:: TEXTO DE ORIGEM ::

Jackie Stewart e a Tyrrell partiam para a época de 1971 confiantes que o carro que tinham entre mãos tinha potencial para ser vitorioso. O escocês tinha um novo companheiro de equipa, um jovem e talentoso piloto francês chamado Francois Cevért, que conheceu no ano anterior numa prova de Formula 2 em França, e tinha dado nas vistas. Como Johnny Servoz-Gavin tinha ido embora, devido a uma lesão no olho, e para satisfazer as pretensões da petrolifera Elf, que queria um piloto francês, tudo estava perfeito.

:::
:: REGISTOS DO EXERCÍCIO ::

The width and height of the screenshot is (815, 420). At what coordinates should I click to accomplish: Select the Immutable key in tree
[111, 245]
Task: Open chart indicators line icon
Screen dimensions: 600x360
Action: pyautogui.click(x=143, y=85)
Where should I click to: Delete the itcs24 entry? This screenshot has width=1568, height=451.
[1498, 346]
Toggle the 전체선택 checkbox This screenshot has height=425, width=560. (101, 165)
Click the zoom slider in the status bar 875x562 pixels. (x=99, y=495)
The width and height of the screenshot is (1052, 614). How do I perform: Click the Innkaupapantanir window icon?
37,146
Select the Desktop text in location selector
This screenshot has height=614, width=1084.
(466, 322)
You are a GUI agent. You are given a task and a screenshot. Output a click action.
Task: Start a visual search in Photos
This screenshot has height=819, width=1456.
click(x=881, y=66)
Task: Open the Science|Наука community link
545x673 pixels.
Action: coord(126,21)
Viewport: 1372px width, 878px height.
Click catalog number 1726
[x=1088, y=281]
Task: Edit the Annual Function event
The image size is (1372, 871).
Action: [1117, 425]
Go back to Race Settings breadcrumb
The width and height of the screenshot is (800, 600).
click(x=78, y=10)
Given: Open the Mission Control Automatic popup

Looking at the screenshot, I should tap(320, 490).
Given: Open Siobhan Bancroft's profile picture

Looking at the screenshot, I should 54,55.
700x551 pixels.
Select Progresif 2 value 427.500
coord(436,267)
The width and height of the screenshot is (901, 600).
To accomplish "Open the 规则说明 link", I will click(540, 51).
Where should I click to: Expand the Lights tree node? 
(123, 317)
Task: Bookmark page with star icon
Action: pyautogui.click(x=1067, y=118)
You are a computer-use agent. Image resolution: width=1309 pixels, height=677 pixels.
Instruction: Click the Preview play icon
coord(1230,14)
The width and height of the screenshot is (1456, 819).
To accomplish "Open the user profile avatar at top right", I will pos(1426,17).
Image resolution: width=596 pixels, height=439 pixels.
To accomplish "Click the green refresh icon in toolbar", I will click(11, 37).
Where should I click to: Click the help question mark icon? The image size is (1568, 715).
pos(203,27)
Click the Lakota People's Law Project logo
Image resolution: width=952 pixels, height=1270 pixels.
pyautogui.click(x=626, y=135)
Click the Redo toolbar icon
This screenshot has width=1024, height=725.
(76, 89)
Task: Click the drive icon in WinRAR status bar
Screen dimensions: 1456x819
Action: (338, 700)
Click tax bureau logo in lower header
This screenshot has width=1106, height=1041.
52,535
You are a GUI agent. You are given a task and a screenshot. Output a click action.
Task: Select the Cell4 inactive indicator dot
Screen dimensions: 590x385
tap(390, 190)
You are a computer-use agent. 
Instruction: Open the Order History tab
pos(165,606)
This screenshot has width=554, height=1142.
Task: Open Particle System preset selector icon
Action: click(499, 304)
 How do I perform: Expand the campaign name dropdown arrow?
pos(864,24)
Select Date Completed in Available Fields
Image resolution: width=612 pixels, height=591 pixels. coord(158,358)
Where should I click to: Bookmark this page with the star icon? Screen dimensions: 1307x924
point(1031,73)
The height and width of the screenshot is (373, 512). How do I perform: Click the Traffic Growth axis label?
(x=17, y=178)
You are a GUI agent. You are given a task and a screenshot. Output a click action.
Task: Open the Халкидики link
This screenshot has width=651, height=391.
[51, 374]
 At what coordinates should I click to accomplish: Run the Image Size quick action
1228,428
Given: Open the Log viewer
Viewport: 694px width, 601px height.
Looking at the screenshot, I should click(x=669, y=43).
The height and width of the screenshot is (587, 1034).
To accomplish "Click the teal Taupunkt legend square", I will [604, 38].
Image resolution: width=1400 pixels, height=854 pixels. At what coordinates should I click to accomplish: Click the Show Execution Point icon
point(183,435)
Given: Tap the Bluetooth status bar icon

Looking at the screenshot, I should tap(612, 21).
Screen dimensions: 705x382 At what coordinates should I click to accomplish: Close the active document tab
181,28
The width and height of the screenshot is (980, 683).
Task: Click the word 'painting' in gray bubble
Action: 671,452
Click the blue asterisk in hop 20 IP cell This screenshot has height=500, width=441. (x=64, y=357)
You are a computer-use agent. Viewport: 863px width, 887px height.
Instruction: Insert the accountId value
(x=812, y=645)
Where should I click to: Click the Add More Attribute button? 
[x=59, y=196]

:::

▸ **O QUE FAZER**:
**a.** Pode repetir, sem alterações, o trecho do texto sobre Jackie Stewart e a Tyrrell que vai de "Jackie Stewart e" a "tudo estava perfeito."?
**b.** Quantas linhas dos registos contêm a palavra "Viewport"? Indique apenas o número.

▸ **SOLUÇÕES POR TAREFA**:
**a.**
Jackie Stewart e a Tyrrell partiam para a época de 1971 confiantes que o carro que tinham entre mãos tinha potencial para ser vitorioso. O escocês tinha um novo companheiro de equipa, um jovem e talentoso piloto francês chamado Francois Cevért, que conheceu no ano anterior numa prova de Formula 2 em França, e tinha dado nas vistas. Como Johnny Servoz-Gavin tinha ido embora, devido a uma lesão no olho, e para satisfazer as pretensões da petrolifera Elf, que queria um piloto francês, tudo estava perfeito.

**b.** 3